==== INPUT DATA

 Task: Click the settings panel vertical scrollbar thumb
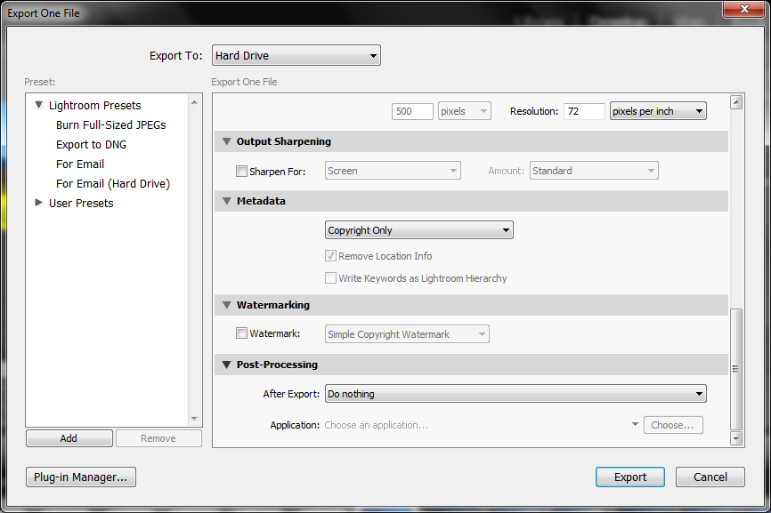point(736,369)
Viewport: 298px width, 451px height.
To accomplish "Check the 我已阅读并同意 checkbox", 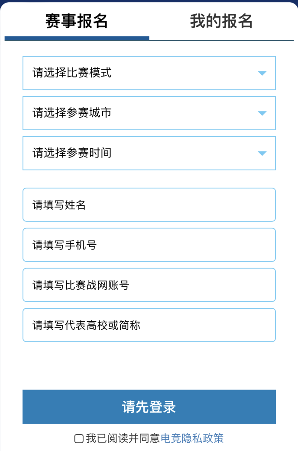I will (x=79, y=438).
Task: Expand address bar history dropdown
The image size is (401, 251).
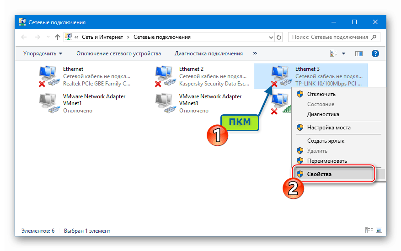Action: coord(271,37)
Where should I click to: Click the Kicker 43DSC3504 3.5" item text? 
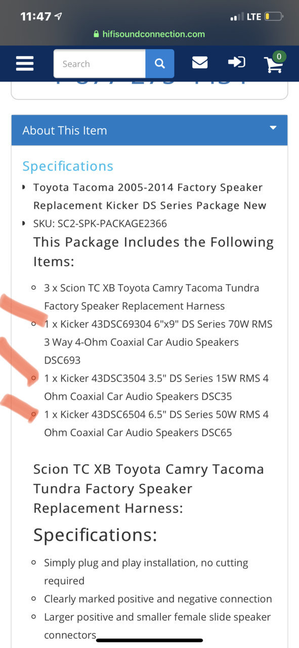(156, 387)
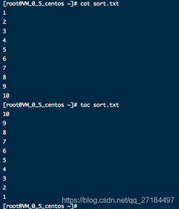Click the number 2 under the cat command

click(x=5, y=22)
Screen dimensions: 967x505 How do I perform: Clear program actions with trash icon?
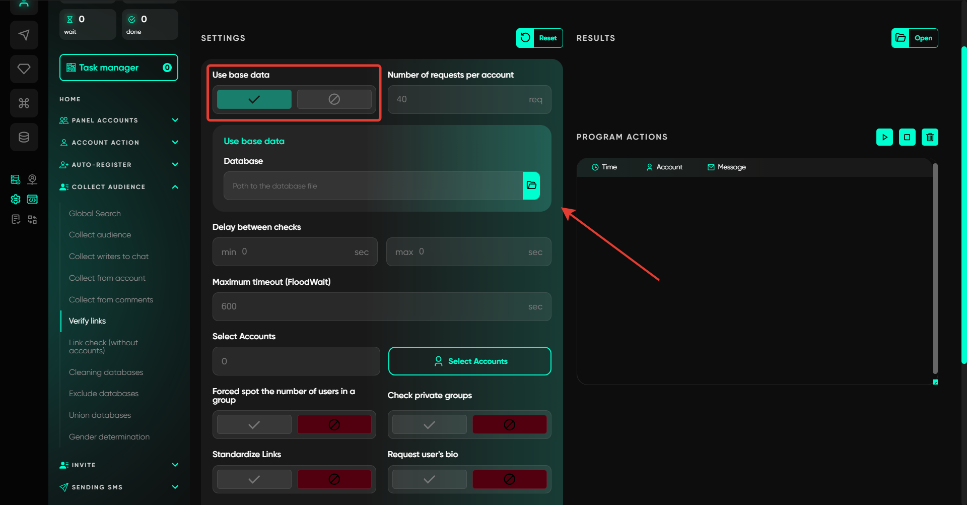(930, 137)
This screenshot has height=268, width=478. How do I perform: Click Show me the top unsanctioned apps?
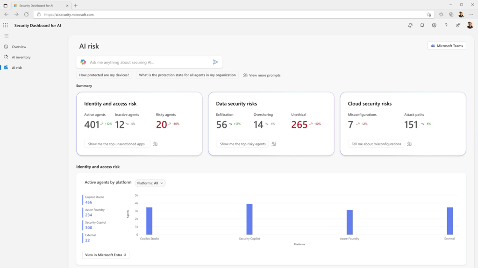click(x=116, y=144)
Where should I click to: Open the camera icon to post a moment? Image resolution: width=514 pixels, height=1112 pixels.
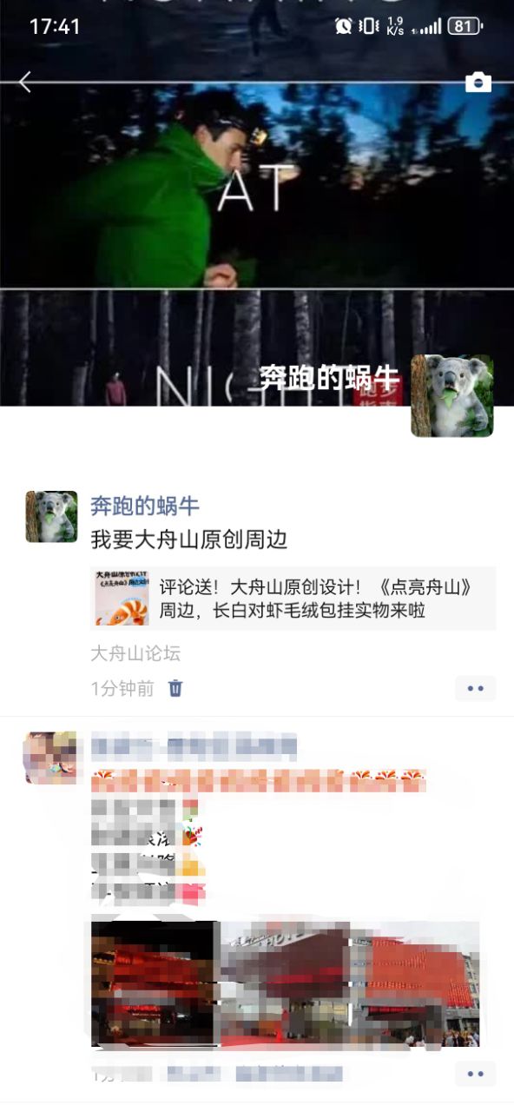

========

# [YOUR GOAL]
Everything from the line holding "Task: Expand address bar history dropdown" through the last line of the listing should be written out exactly, except for the pictures.

# [YOUR SOLUTION]
Task: Expand address bar history dropdown
The image size is (401, 251).
Action: coord(271,37)
Where should I click to: Click the Kicker 43DSC3504 3.5" item text? 
(156, 387)
Click the number 2 under the cat command

click(x=5, y=22)
Screen dimensions: 967x505 How do I perform: Clear program actions with trash icon?
(930, 137)
This screenshot has height=268, width=478. How do I perform: Click Show me the top unsanctioned apps?
click(x=116, y=144)
Where should I click to: Open the camera icon to post a moment? Image resolution: width=514 pixels, height=1112 pixels.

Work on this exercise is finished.